From 1989 to 1996, I taught at The Forman School in Litchfield, a private boarding and day school for college-bound students with learning disabilities. In the 1980s, the school was a hot commodity. Forman was written up in Time magazine and counted two children of the comedian Bill Cosby among it students. There were very few schools like it.
But in the 1990s, as traditional boarding schools started programs to address the needs of the learning disabled, Forman stood still, did very little innovating and consequently lost its applicant pool to mainstream schools such as Brewster and Berkshire. So a student body comprised of bright students with dyslexia gave way to pupils afflicted with attention deficit hyperactivity disorder, histories of fighting or recent stays in drug rehab.
Consequently, Forman entered a period of serious decline made worse by the absence of competent leadership.

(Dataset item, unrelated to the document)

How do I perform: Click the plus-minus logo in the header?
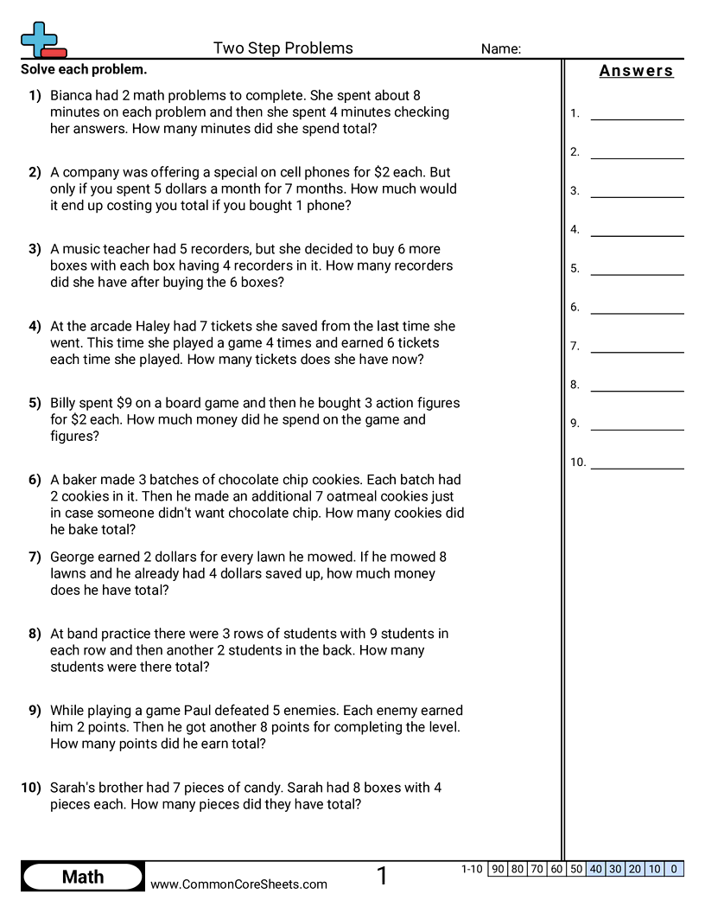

Drug use became rampant, at least half the students refused to do homework and there were incidents in the dormitories that were too sordid to repeat here. Faculty morale hit rock bottom just as the board of trustees announced it was firing the battered and hapless headmaster.

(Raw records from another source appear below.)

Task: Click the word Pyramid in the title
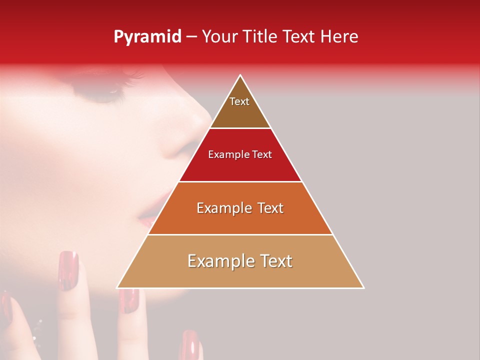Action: click(147, 37)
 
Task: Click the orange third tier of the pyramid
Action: click(240, 220)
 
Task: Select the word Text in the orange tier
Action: click(267, 208)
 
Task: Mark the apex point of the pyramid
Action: click(240, 76)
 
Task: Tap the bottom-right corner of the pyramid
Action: click(364, 288)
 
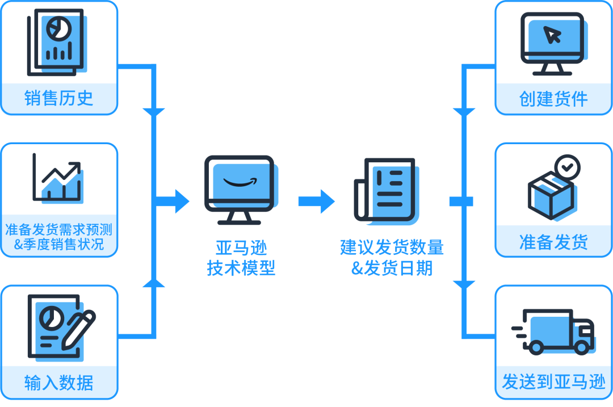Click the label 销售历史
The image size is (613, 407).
[58, 98]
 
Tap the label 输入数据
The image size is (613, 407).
[58, 383]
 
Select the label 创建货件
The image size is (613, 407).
[553, 99]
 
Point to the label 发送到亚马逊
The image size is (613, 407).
[553, 382]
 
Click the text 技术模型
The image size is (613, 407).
[241, 268]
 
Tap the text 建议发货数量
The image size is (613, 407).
[392, 248]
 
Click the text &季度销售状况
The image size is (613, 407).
[58, 245]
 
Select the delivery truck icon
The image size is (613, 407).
[554, 332]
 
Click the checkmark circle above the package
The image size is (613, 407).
[566, 167]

The new head arrived the next fall with great fanfare. He tried to tighten the reins, raise money and improve the school’s image. And I’d say he was moderately successful right out of the starting blocks. But he also watched and learned a lot his first year. He was looking to see which faculty he wanted to keep and which he wanted to push out the door.
When it came time to offer contracts, I was one of those unfortunate souls who found himself looking for a job. But I maintained from the beginning that, while I was sure I could help him turn the place around, the new head had a right to take the steps he felt were necessary to rescue the school. Mark Perkins stayed for 11 years and, I am told, left the school in much better shape than he found it.
If the new head hadn’t been able to use his authority to implement his vision of a successful school, then I’m sure Forman would have continued its downward spiral and possibly closed down. With rare exceptions, new public school leaders of failing schools aren’t given that sort of mandate. For the most part, they must make do with what they have or make changes so slowly as to be ineffective.
I know. There will be people who read this and say: “You can’t compare public to private.” True, they are different animals. But a failing institution is a failing institution and without meaningful change, it will continue to fail. And as long as the job security of teachers and administrators is more important than making those changes, children will be stuck in bad schools — with or without Gov. Malloy’s $25 million.